Snippet of Make automation (conceptual, adjust to your setup):
Trigger: Notion - New Database Item
Filter: Severity = "Critical"
Action 1: Airtable - Create Record
Action 2: Slack - Send Direct Message
Channel: @founder
Message: "🚨 Critical talent signal detected for {{Person}}
Type: {{Signal Type}}
Context: {{Context}}
View in Airtable: [link]"
Day 6-7: Rollout and Calibration
Don’t implement it cold. Gather your management team and:
- Explain the system (total transparency).
- Provide training: what to log, what not to, how to rate severity.
- Record retrospective signals from the last 30 days (this calibrates the system).
- Review the first 10 signals together to align criteria.
What surprises me the most is that the most important aspect is to communicate that this is not surveillance or persecution. It’s akin to having a CRM for customers, but for your team. You don’t act on every signal; you act on patterns.
Three Patterns This System Detects (That You Wouldn’t See Manually)
Pattern 1: The "Silent Checkout"
Your ML engineer keeps delivering, attends meetings, and responds on Slack. However, they stop suggesting improvements and don’t engage in strategic technical decisions. This may seem subtle, but it’s a red flag.
The system detects this when they accumulate 3-4 "Team Dynamics" signals with severity "Monitor" in 45 days. Individually, they’re noise, but together they form a pattern.
In my case, Carlos received an excellent performance review in September. Then, in December, the system showed 5 signals in 60 days. I investigated. It turned out he had internally applied for a research role we never knew about, was rejected due to timing, and no one provided feedback. We resolved it in two conversations: we shifted his scope towards applied research and co-authored a paper for ICLR 2026. Fortunately, he’s still on the team.
Pattern 2: The "Compensation Drift"
Someone mentions competitor salaries once. Then they ask about equity refresh. Weeks later, they comment that a former colleague is at OpenAI.
The system correlates "Compensation" signals with "External Interest." When both appear within a 30-day window, the Risk_Score skyrockets because the formula multiplies factors.
A real case is Ana. She received three signals in 25 days (two about compensation, one about external interest). It triggered an alert. Thanks to a proactive conversation, we discovered she was considering offers because her initial equity no longer seemed competitive after our Series B. We did an early refresh (we had planned it for Q2, but moved it up). And most importantly, she stayed.
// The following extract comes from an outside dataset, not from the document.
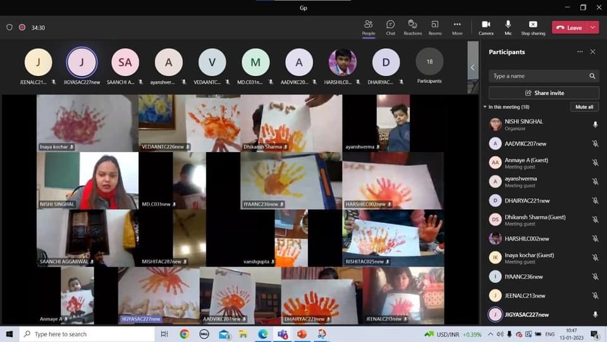Toggle the Mic mute state
Image resolution: width=607 pixels, height=342 pixels.
(508, 27)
Pattern 3: The "Growth Ceiling"
Your senior engineer feels stuck, but they don’t say it outright. They ask about the roadmap, new projects, and mentoring opportunities. Positive signals, right?
The system detects that these are repeated "Career Path" signals without actions taken. If Days_Open grows and there are no entries in the Actions table, it’s clear that something is broken.
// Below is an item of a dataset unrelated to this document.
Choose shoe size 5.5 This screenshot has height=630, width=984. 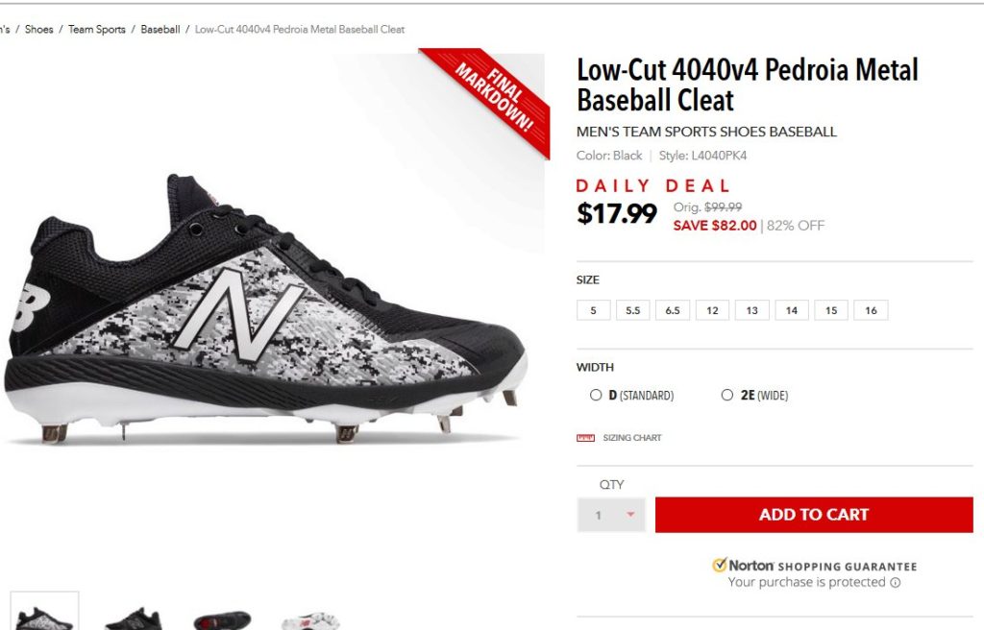point(632,310)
Miguel had 6 Career Path signals in three months, all with Severity "Monitor" or "Caution." The dashboard showed that we had never formally addressed them. Although they weren’t urgent individually, together they screamed "I want to grow, and nobody is helping me." We created a clear IC track from senior engineer to staff engineer. Fortunately, he’s still here.
What This System Does NOT Do (And Why That’s a Good Thing)
First, it doesn’t predict the future. It doesn’t tell you “X is leaving in 45 days.” It tells you “X is showing patterns that historically precede departure decisions.” The difference is key: you act with context, not paranoia.
Second, it doesn’t replace conversations. The system indicates when to talk and about what. However, you still have the conversation. Automating the response (“here’s your automatic equity refresh”) can make you lose the humanity that retains people.
Lastly, it’s not a panopticon. The signals you log should be observable in normal conversations or public behaviors (commits, meeting participation, mentions in one-on-ones). If you monitor private activity or infer intentions without basis, the system becomes toxic.